Omar Ibrahim

(cliquez ici pourvoir quelques-unes de ses œuvres)

Damas-Beyrouth-Paris : la quête artistique d’Omar Ibrahim

par Florence Massena

© Omar Ibrahim

A 37 ans, Omar Ibrahim possède à son actif 15 ans de carrière professionnelle, même si la passion pour l’art plastique, peinture et sculpture l’anime depuis son enfance. Venu vivre à Beyrouth en 2012, il s’est depuis installé à Paris, où il a exposé en solo pour la première fois fin janvier une série intitulée « De Beyrouth à Paris, à la recherche de Damas », soit une sélection des œuvres ayant marqué la période 2011-2015, déterminante aux niveaux personnel mais aussi professionnel.

« Quand j’étais petit, je dessinais au lieu de faire mes devoirs, s’amuse Omar Ibrahim. Mais quand tu grandis dans une famille pauvre, tes parents s’inquiètent beaucoup pour ton avenir. Pour moi, l’art est quelque chose qui te porte au-delà de l’argent. C’est un style de vie, tu grandis avec, tu te vois au travers, tu guéris tes blessures avec, et au final tu en apprends beaucoup sur qui tu es vraiment et ce que nous faisons dans ce monde. » La guerre, et la nécessité de pouvoir créer dans de bonnes conditions, l’ont mené de Damas à Beyrouth, où il a rencontré Alexandre Pikiakos, entrepreneur et passionné d’art. Un an plus tard, du 22 au 25 janvier, l’artiste a pu exposer, chez son ami, son travail « De Beyrouth à Paris, à la recherche de Damas », une sorte d’extrait de journal intime de tous ses ressentis lors de ses pérégrinations forcées, du premier jour de la Révolution à son installation en France.
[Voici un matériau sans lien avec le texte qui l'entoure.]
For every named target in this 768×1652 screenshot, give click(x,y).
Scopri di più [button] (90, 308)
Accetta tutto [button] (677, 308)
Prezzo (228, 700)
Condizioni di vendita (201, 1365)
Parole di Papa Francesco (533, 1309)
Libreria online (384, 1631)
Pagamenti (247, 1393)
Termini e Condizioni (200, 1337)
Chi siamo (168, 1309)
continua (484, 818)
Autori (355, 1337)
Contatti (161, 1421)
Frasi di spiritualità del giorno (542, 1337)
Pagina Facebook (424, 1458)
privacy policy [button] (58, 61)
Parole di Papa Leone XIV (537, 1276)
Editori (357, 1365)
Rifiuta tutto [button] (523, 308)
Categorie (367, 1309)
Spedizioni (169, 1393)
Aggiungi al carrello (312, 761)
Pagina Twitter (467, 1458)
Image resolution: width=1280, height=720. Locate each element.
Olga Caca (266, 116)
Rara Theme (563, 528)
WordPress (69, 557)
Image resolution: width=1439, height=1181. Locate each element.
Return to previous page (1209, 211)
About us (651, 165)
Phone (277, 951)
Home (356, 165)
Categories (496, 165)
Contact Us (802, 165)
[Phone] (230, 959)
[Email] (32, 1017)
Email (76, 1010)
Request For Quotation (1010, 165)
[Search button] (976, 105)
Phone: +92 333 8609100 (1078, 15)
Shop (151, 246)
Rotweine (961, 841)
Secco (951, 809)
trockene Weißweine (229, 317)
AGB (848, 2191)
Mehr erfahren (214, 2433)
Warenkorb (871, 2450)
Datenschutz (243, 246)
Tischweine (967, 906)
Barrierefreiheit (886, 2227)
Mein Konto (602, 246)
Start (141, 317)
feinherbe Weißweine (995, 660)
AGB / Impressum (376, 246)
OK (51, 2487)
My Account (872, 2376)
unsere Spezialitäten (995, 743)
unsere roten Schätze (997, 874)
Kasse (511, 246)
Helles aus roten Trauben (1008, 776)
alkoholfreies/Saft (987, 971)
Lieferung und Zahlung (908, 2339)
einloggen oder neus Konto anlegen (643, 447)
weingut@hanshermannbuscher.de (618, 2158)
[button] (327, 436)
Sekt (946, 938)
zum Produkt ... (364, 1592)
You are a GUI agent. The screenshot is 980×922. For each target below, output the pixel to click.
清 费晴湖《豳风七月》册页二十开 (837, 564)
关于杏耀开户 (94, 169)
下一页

Une quête de paix et de tranquillité

« Ce titre est la question basique de ma vie, celle de trouver un foyer que j’ai perdu il y a longtemps, explique le peintre. Ce n’est pas forcément à propos de la famille ou du pays. Au-delà du concept d’appartenance, il s’agit du sentiment profond d’atteinte de la paix et de la tranquillité, loin des soucis de la vie de tous les jours. » En filigrane, on devine des drames et des questionnements liés à la situation syrienne : « Dans mon pays, on dit que “le pauvre est étranger dans son propre pays” : pour moi c’était le cas. En plus de ces quatre années de Révolution en Syrie, nous sommes nombreux à avoir dû commencer à chercher un foyer, au travers du rêve du changement, de la liberté et de la démocratie. » Après deux ans et demi loin de son pays, sa famille et son fils unique, à Beyrouth, puis depuis fin novembre à Paris, il estime « chercher encore avec passion et nostalgie le foyer, Damas, la ville qui porte nos rêves de vie agréable, les détails de la vie quotidienne que nous portons toujours sous notre peau, et entre les lignes et les couleurs de nos peintures. »

Songeur, Omar Ibrahim souhaite emporter le public de ses œuvres au-delà de leur univers : « La vie est courte, j’essaie de construire des ponts vers les autres au lieu de murs, et les autres peuvent agir de même. Chacun peut mener sa vie plus loin que l’injustice, le terrorisme, le meurtre et l’égoïsme destructeur, la rendre meilleure. Si on me considère rêveur, pourront-ils rêver avec moi et faire de ce rêve la première pierre vers un monde meilleur que celui dans lequel nous vivons ? »

Aller de l’avant

Optimiste malgré un parcours chaotique, l’artiste estime que ces voyages sont une manière pour lui de « découvrir et d’apprendre », ainsi que de créer une nouvelle atmosphère propice au développement de son propre projet, « dont j’ai rêvé la plus grande partie de ma vie mais que je n’ai pas encore atteint ». Avec l’espoir, toujours, de trouver une paix quelconque avec un nouveau foyer. « Je n’ai pas encore trouvé Damas, mais des morceaux, et je cherche le reste, ou plutôt j’essaie toujours de le créer, donc j’ai encore beaucoup à peindre, penser, et vivre ! »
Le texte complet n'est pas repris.